───── Records shown

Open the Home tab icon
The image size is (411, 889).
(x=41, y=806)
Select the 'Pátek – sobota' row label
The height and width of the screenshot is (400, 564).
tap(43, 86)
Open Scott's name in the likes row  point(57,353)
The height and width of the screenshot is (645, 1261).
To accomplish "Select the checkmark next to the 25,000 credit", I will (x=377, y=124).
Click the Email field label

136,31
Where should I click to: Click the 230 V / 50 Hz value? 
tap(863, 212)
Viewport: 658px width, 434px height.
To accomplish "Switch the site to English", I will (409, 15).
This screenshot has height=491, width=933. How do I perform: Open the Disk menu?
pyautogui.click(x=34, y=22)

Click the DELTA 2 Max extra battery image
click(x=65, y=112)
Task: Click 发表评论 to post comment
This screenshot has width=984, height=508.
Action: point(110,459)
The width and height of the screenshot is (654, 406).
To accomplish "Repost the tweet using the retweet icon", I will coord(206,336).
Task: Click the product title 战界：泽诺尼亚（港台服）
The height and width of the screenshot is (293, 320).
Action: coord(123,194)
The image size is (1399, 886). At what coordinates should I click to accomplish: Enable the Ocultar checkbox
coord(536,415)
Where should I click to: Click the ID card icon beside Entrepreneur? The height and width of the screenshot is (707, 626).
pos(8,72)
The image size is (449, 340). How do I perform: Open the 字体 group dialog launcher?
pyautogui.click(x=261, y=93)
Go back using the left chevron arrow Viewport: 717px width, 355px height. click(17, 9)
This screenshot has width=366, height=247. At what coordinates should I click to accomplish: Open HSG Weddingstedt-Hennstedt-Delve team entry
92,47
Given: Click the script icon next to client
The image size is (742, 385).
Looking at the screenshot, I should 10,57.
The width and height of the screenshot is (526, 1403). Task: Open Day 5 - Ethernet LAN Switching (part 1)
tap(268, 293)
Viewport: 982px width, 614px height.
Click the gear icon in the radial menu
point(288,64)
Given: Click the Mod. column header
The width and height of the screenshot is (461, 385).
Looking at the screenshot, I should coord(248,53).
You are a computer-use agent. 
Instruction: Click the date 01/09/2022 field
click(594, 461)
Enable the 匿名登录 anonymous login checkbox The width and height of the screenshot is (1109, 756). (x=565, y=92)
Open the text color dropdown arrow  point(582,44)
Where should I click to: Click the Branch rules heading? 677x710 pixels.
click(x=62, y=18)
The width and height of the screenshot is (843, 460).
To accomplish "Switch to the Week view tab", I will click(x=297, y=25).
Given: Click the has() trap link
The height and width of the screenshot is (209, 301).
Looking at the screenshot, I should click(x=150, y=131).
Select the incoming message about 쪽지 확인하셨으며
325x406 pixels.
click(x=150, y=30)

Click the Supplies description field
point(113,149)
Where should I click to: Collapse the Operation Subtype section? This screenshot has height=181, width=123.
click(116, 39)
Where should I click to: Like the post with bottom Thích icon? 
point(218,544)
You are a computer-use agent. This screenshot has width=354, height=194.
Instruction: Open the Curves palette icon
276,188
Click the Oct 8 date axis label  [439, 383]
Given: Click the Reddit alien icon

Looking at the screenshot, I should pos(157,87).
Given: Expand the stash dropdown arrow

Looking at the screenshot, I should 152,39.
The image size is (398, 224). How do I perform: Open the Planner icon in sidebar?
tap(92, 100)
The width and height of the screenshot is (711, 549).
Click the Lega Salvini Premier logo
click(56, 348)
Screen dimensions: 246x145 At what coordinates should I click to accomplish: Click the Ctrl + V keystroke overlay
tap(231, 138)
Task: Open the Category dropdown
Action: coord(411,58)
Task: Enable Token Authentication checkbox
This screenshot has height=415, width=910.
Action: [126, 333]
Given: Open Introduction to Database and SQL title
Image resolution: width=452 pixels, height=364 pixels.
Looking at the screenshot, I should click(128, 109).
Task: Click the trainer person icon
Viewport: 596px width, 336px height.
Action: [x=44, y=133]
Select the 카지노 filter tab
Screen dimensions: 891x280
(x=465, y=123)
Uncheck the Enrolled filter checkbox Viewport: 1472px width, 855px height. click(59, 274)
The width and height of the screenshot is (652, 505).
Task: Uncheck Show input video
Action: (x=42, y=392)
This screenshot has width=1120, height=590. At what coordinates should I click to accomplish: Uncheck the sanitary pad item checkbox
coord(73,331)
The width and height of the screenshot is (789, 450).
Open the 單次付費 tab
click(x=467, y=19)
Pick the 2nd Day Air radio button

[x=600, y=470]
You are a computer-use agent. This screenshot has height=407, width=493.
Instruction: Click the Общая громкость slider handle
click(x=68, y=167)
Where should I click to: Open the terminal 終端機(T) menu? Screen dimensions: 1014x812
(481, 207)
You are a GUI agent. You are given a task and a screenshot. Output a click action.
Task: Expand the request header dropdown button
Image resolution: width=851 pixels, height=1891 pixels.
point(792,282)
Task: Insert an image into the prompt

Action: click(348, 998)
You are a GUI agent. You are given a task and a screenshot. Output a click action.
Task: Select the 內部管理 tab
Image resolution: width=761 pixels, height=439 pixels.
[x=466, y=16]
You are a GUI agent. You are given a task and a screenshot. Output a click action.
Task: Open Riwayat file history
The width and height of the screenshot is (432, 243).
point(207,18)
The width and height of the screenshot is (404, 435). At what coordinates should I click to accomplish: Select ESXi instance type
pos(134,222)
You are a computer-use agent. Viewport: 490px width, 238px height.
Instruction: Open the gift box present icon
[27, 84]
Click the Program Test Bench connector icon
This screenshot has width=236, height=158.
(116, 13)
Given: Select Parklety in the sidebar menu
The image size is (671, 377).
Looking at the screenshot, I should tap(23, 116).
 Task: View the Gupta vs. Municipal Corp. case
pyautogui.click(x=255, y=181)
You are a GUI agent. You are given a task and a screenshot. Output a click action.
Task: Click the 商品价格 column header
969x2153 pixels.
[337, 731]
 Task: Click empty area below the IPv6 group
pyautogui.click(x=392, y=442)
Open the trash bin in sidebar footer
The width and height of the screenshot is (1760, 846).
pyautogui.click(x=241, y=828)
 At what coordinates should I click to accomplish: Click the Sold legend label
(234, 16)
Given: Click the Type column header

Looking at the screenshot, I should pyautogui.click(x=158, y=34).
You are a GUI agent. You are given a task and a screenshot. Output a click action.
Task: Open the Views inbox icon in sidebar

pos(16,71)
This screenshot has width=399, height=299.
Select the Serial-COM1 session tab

──────────

# Exercise directions
Reproduce the whole listing above exactly.

# Exercise result
Open the Home tab icon
The image size is (411, 889).
(x=41, y=806)
Select the 'Pátek – sobota' row label
The height and width of the screenshot is (400, 564).
tap(43, 86)
Open Scott's name in the likes row  point(57,353)
The height and width of the screenshot is (645, 1261).
To accomplish "Select the checkmark next to the 25,000 credit", I will (x=377, y=124).
Click the Email field label

136,31
Where should I click to: Click the 230 V / 50 Hz value? 
tap(863, 212)
Viewport: 658px width, 434px height.
To accomplish "Switch the site to English", I will (409, 15).
This screenshot has height=491, width=933. How do I perform: Open the Disk menu?
pyautogui.click(x=34, y=22)

Click the DELTA 2 Max extra battery image
click(x=65, y=112)
Task: Click 发表评论 to post comment
This screenshot has width=984, height=508.
Action: point(110,459)
The width and height of the screenshot is (654, 406).
To accomplish "Repost the tweet using the retweet icon", I will coord(206,336).
Task: Click the product title 战界：泽诺尼亚（港台服）
The height and width of the screenshot is (293, 320).
Action: coord(123,194)
The image size is (1399, 886). At what coordinates should I click to accomplish: Enable the Ocultar checkbox
coord(536,415)
Where should I click to: Click the ID card icon beside Entrepreneur? The height and width of the screenshot is (707, 626).
pos(8,72)
The image size is (449, 340). How do I perform: Open the 字体 group dialog launcher?
pyautogui.click(x=261, y=93)
Go back using the left chevron arrow Viewport: 717px width, 355px height. click(17, 9)
This screenshot has width=366, height=247. At what coordinates should I click to accomplish: Open HSG Weddingstedt-Hennstedt-Delve team entry
92,47
Given: Click the script icon next to client
The image size is (742, 385).
Looking at the screenshot, I should 10,57.
The width and height of the screenshot is (526, 1403). Task: Open Day 5 - Ethernet LAN Switching (part 1)
tap(268, 293)
Viewport: 982px width, 614px height.
Click the gear icon in the radial menu
point(288,64)
Given: Click the Mod. column header
The width and height of the screenshot is (461, 385).
Looking at the screenshot, I should coord(248,53).
You are a computer-use agent. 
Instruction: Click the date 01/09/2022 field
click(594, 461)
Enable the 匿名登录 anonymous login checkbox The width and height of the screenshot is (1109, 756). (x=565, y=92)
Open the text color dropdown arrow  point(582,44)
Where should I click to: Click the Branch rules heading? 677x710 pixels.
click(x=62, y=18)
The width and height of the screenshot is (843, 460).
To accomplish "Switch to the Week view tab", I will click(x=297, y=25).
Given: Click the has() trap link
The height and width of the screenshot is (209, 301).
Looking at the screenshot, I should click(x=150, y=131).
Select the incoming message about 쪽지 확인하셨으며
325x406 pixels.
click(x=150, y=30)

Click the Supplies description field
point(113,149)
Where should I click to: Collapse the Operation Subtype section? This screenshot has height=181, width=123.
click(116, 39)
Where should I click to: Like the post with bottom Thích icon? 
point(218,544)
You are a computer-use agent. This screenshot has width=354, height=194.
Instruction: Open the Curves palette icon
276,188
Click the Oct 8 date axis label  [439, 383]
Given: Click the Reddit alien icon

Looking at the screenshot, I should pos(157,87).
Given: Expand the stash dropdown arrow

Looking at the screenshot, I should 152,39.
The image size is (398, 224). How do I perform: Open the Planner icon in sidebar?
tap(92, 100)
The width and height of the screenshot is (711, 549).
Click the Lega Salvini Premier logo
click(56, 348)
Screen dimensions: 246x145 At what coordinates should I click to accomplish: Click the Ctrl + V keystroke overlay
tap(231, 138)
Task: Open the Category dropdown
Action: coord(411,58)
Task: Enable Token Authentication checkbox
This screenshot has height=415, width=910.
Action: [126, 333]
Given: Open Introduction to Database and SQL title
Image resolution: width=452 pixels, height=364 pixels.
Looking at the screenshot, I should click(128, 109).
Task: Click the trainer person icon
Viewport: 596px width, 336px height.
Action: [x=44, y=133]
Select the 카지노 filter tab
Screen dimensions: 891x280
(x=465, y=123)
Uncheck the Enrolled filter checkbox Viewport: 1472px width, 855px height. click(59, 274)
The width and height of the screenshot is (652, 505).
Task: Uncheck Show input video
Action: (x=42, y=392)
This screenshot has width=1120, height=590. At what coordinates should I click to accomplish: Uncheck the sanitary pad item checkbox
coord(73,331)
The width and height of the screenshot is (789, 450).
Open the 單次付費 tab
click(x=467, y=19)
Pick the 2nd Day Air radio button

[x=600, y=470]
You are a computer-use agent. This screenshot has height=407, width=493.
Instruction: Click the Общая громкость slider handle
click(x=68, y=167)
Where should I click to: Open the terminal 終端機(T) menu? Screen dimensions: 1014x812
(481, 207)
You are a GUI agent. You are given a task and a screenshot. Output a click action.
Task: Expand the request header dropdown button
Image resolution: width=851 pixels, height=1891 pixels.
point(792,282)
Task: Insert an image into the prompt

Action: click(348, 998)
You are a GUI agent. You are given a task and a screenshot. Output a click action.
Task: Select the 內部管理 tab
Image resolution: width=761 pixels, height=439 pixels.
[x=466, y=16]
You are a GUI agent. You are given a task and a screenshot. Output a click action.
Task: Open Riwayat file history
The width and height of the screenshot is (432, 243).
point(207,18)
The width and height of the screenshot is (404, 435). At what coordinates should I click to accomplish: Select ESXi instance type
pos(134,222)
You are a computer-use agent. Viewport: 490px width, 238px height.
Instruction: Open the gift box present icon
[27, 84]
Click the Program Test Bench connector icon
This screenshot has width=236, height=158.
(116, 13)
Given: Select Parklety in the sidebar menu
The image size is (671, 377).
Looking at the screenshot, I should tap(23, 116).
 Task: View the Gupta vs. Municipal Corp. case
pyautogui.click(x=255, y=181)
You are a GUI agent. You are given a task and a screenshot. Output a click action.
Task: Click the 商品价格 column header
969x2153 pixels.
[337, 731]
 Task: Click empty area below the IPv6 group
pyautogui.click(x=392, y=442)
Open the trash bin in sidebar footer
The width and height of the screenshot is (1760, 846).
pyautogui.click(x=241, y=828)
 At what coordinates should I click to accomplish: Click the Sold legend label
(234, 16)
Given: Click the Type column header

Looking at the screenshot, I should pyautogui.click(x=158, y=34).
You are a GUI agent. You are given a task and a screenshot. Output a click action.
Task: Open the Views inbox icon in sidebar

pos(16,71)
This screenshot has width=399, height=299.
Select the Serial-COM1 session tab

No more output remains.